# START OF Data for this task

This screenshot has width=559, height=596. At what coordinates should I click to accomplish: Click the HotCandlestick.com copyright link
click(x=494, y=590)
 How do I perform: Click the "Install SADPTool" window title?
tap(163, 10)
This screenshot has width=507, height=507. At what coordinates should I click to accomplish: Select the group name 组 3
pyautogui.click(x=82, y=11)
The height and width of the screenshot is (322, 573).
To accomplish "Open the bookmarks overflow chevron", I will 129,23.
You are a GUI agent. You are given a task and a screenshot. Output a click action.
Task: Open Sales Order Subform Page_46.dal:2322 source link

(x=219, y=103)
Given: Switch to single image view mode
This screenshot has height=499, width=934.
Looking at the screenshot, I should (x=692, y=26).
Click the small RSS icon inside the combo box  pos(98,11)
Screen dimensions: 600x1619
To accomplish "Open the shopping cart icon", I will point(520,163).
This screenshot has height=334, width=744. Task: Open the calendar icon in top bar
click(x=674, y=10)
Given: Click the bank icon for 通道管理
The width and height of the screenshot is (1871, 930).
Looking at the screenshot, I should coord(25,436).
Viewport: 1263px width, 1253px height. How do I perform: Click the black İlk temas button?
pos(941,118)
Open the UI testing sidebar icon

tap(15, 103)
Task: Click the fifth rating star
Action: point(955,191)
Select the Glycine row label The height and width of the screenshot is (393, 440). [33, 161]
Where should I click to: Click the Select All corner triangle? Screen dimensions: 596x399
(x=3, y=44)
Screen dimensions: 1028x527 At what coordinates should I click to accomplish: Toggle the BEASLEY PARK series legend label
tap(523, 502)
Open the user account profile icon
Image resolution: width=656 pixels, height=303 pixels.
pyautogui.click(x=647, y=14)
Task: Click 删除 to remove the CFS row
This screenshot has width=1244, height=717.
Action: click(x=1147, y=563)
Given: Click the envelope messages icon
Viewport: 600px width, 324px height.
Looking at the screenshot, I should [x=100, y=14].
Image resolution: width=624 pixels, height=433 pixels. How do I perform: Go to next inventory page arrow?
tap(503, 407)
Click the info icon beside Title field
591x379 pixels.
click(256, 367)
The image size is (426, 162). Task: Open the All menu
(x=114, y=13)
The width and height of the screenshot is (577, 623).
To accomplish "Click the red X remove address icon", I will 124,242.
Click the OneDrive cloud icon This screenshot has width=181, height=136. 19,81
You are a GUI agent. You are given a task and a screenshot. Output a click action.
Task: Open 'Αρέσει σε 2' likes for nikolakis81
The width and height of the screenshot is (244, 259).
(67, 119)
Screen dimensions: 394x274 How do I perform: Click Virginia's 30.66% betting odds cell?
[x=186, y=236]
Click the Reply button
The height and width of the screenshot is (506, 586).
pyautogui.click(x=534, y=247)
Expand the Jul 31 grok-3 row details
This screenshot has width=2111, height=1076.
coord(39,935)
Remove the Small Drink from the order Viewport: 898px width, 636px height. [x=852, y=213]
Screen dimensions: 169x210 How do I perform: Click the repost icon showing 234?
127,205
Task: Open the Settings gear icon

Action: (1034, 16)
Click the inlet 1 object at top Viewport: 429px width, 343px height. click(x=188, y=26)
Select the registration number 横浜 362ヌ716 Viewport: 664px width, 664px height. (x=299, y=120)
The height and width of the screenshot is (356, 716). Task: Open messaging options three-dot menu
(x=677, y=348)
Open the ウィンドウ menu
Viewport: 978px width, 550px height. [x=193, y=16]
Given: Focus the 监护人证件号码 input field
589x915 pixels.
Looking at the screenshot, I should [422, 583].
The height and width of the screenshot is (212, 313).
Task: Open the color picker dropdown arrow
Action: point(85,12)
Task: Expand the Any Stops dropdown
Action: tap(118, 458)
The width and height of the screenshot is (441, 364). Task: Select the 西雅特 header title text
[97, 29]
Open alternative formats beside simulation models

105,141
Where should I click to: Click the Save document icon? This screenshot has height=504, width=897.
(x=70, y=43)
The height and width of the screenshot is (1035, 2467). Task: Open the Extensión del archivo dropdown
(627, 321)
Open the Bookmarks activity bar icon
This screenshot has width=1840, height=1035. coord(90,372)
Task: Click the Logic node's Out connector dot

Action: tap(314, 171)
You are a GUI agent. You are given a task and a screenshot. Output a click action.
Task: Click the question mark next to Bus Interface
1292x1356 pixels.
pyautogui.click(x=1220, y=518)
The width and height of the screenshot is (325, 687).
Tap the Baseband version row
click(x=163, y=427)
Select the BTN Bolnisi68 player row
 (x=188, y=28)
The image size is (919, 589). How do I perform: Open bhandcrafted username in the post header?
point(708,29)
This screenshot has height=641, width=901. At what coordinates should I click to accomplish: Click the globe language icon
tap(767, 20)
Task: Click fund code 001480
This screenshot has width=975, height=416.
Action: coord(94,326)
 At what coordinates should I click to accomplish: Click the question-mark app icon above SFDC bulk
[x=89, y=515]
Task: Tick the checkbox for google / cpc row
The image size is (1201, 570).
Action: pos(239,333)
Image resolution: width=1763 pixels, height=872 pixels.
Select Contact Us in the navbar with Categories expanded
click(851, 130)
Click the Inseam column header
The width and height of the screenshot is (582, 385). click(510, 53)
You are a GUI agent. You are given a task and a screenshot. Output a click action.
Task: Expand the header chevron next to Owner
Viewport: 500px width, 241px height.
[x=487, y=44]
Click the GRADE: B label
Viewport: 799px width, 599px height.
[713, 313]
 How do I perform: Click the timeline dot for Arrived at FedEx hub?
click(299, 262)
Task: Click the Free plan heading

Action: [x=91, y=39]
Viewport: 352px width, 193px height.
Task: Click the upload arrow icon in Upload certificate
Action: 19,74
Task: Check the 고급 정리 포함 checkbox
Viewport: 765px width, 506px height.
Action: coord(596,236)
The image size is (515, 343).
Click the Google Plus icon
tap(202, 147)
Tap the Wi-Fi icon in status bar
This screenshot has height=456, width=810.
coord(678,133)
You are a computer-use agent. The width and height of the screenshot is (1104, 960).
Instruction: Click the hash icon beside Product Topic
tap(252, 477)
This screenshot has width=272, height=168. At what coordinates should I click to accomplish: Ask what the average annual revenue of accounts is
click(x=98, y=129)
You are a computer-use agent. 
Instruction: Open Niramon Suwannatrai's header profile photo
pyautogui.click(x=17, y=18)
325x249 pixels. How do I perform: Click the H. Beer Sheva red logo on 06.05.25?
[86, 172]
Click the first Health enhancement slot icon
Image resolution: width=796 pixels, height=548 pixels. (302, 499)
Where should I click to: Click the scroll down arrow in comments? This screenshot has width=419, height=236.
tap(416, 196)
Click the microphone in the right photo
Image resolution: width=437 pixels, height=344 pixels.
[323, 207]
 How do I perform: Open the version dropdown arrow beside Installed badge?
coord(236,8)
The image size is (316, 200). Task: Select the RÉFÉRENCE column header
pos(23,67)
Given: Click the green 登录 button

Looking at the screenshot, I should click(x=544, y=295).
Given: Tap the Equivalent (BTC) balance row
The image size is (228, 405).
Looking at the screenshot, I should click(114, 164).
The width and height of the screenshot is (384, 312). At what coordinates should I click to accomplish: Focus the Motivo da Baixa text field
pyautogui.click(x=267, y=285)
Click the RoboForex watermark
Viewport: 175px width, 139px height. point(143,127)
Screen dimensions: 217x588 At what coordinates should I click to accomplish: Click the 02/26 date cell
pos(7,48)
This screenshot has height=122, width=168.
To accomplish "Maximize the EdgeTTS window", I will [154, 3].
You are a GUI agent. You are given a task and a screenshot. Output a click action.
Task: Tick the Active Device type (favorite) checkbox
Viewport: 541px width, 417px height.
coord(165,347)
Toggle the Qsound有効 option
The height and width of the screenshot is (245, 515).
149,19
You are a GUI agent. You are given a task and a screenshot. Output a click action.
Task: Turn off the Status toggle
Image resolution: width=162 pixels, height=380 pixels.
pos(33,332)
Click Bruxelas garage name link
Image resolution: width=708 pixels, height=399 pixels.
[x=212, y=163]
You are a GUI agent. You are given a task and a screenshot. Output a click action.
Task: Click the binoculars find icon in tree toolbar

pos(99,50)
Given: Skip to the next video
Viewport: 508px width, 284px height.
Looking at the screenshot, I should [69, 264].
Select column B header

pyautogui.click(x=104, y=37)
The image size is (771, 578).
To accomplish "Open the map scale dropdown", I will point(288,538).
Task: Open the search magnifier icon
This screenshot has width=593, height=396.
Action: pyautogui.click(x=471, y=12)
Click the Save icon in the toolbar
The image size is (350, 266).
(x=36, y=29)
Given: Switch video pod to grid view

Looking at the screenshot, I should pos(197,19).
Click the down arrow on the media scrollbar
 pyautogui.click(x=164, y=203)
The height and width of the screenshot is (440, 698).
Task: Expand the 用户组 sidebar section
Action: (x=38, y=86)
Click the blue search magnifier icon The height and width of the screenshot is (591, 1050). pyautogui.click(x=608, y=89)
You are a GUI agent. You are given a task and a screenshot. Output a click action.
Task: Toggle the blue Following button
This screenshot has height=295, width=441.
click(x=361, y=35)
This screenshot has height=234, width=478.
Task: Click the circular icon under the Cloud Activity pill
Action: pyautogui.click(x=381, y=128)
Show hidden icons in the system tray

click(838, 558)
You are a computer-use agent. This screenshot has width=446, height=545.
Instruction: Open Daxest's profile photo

# END OF Data for this task

Task to carry out
Return the lines of the listing verbatim, starting at the line that contains "Where should I click to: Click the Save" and ending after the line that contains "Action: tap(314, 171)".

Output for this task
Where should I click to: Click the Save document icon? This screenshot has height=504, width=897.
(x=70, y=43)
The height and width of the screenshot is (1035, 2467). Task: Open the Extensión del archivo dropdown
(627, 321)
Open the Bookmarks activity bar icon
This screenshot has width=1840, height=1035. coord(90,372)
Task: Click the Logic node's Out connector dot

Action: tap(314, 171)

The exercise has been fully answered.